La salida hacia España de los primeros presos de conciencia excarcelados por el gobierno de Raúl Castro ha sido recibida por la disidencia con regocijo, pero también con escepticismo y división de opiniones sobre el alcance de la medida. Según la Iglesia católica cubana, en los próximos días podrían salir otros 11, pero todavía hay numerosas interrogantes: ¿Qué pasará con los que no quieren abandonar la isla? ¿Qué ocurrirá con el resto de los presos políticos (más de un centenar, según organizaciones opositoras)? Y la cuestión más relevante: ¿El indulto abre una nueva etapa, o se trata de una operación para ganar tiempo, como creen algunos?
La disidencia está desconcertada y dividida sobre estos temas. Algunas voces, como las de los ex presos del Grupo de los 75 Óscar Espinosa Chepe y Héctor Palacios, o el opositor moderado Manuel Cuesta Morúa, dicen que se abre una “oportunidad” para Cuba y que sería irresponsable desaprovecharla. Piden por ello a EU y la Unión Europea mover ficha para alentar nuevos pasos del régimen. Los más escépticos, como el democristiano Oswaldo Payá o el activista de los derechos humanos Elizardo Sánchez, afirman que las excarcelaciones son “deportaciones” y una “maniobra” del Gobierno para lavar su mala imagen.

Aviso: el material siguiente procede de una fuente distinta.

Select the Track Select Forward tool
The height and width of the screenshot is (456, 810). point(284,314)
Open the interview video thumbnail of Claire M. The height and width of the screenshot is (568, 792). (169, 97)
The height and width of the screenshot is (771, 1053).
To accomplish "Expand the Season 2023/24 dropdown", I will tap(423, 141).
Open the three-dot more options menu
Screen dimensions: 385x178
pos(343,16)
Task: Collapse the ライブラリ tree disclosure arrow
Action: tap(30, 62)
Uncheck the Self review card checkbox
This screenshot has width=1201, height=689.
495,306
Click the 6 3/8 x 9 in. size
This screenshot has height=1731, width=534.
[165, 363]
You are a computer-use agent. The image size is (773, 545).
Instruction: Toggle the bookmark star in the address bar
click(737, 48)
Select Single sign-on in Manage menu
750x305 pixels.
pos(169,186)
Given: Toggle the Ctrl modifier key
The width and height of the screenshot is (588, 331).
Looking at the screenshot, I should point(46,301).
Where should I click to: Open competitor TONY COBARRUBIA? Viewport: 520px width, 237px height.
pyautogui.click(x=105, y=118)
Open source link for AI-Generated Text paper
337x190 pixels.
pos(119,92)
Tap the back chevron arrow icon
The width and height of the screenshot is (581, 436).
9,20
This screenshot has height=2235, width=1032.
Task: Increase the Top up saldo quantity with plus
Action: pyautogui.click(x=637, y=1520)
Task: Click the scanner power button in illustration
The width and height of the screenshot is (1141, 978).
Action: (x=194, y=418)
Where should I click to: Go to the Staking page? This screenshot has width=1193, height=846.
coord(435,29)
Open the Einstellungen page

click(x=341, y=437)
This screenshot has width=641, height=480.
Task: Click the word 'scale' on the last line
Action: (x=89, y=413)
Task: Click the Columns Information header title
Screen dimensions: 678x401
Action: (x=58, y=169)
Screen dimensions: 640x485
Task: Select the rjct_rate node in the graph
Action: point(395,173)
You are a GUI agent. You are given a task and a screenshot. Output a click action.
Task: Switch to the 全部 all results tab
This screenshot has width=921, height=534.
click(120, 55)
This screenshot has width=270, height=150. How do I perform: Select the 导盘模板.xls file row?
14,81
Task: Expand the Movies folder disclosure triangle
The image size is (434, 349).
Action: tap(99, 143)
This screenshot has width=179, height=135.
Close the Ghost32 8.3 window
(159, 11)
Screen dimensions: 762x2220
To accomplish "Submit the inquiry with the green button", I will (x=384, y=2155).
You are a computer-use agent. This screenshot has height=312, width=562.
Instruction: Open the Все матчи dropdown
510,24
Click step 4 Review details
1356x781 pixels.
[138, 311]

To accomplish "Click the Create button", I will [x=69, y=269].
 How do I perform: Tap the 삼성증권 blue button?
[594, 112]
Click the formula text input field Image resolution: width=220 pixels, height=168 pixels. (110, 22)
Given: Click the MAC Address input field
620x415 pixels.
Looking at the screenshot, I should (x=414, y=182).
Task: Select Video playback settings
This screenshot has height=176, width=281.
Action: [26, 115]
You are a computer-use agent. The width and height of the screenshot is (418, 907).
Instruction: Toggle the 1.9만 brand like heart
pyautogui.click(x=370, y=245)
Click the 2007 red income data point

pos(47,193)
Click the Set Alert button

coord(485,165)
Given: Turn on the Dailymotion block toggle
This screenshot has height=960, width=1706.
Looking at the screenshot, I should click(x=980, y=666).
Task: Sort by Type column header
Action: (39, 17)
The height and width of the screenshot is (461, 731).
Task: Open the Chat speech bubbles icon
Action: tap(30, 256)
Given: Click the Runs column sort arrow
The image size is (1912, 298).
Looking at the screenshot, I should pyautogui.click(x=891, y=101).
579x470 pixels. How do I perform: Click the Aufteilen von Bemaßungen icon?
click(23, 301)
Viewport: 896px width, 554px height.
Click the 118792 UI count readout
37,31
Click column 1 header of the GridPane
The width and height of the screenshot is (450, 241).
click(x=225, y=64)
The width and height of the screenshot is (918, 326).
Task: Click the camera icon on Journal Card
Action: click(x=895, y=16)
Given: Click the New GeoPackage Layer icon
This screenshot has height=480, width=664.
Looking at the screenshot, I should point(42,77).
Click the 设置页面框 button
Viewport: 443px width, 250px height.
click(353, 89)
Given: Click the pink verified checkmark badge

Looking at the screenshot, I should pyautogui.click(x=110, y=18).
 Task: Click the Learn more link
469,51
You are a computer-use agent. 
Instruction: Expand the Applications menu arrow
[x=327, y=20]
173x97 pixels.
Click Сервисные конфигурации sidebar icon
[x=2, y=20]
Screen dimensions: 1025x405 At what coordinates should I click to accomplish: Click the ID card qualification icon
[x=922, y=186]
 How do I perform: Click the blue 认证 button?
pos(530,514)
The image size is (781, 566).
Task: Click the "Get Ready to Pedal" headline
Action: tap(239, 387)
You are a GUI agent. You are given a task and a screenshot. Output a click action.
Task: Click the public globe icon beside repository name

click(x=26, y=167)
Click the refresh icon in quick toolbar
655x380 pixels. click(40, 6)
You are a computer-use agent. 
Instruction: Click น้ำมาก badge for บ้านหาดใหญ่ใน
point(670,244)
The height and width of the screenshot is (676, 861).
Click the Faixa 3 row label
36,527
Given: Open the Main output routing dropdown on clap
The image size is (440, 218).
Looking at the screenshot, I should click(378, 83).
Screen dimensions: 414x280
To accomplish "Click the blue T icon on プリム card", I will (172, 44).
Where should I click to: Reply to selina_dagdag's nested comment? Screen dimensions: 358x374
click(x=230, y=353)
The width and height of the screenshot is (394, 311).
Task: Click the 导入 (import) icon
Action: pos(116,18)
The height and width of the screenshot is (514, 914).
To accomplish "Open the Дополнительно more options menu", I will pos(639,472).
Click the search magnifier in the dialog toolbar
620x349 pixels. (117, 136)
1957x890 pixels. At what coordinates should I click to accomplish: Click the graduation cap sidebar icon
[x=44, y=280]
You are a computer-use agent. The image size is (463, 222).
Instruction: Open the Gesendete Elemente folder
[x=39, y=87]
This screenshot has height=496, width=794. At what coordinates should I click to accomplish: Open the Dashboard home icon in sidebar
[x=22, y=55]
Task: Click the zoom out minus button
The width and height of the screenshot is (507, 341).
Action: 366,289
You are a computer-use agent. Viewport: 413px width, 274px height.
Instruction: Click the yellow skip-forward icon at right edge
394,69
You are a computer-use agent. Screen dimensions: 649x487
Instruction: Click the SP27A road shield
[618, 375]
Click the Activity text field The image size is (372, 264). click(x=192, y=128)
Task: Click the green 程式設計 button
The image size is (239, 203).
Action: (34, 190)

Desde que en mayo comenzó la mediación de la Iglesia ante el Gobierno, se establecieron dos bandos diferenciados que en general se corresponden con las diferentes opiniones del exilio y de los actores del conflicto. Unos apoyan el diálogo y la gestión de la jerarquía católica. Aquí se incluyen las Damas de Blanco. Los que defienden la línea más dura ven con recelo la mediación de la Iglesia y del canciller español, Miguel Ángel Moratinos, y consideran un insulto cambiar “celdas por exilio” y “dar oxígeno” al régimen. La posición común dice que los cubanos deben tener derechos para que las relaciones de la UE con Cuba sean plenas. “¿Quiere Moratinos defender intereses empresariales o quiere vernos como personas merecedoras de respeto y dignidad? Que no nos trate así”, dijo Payá.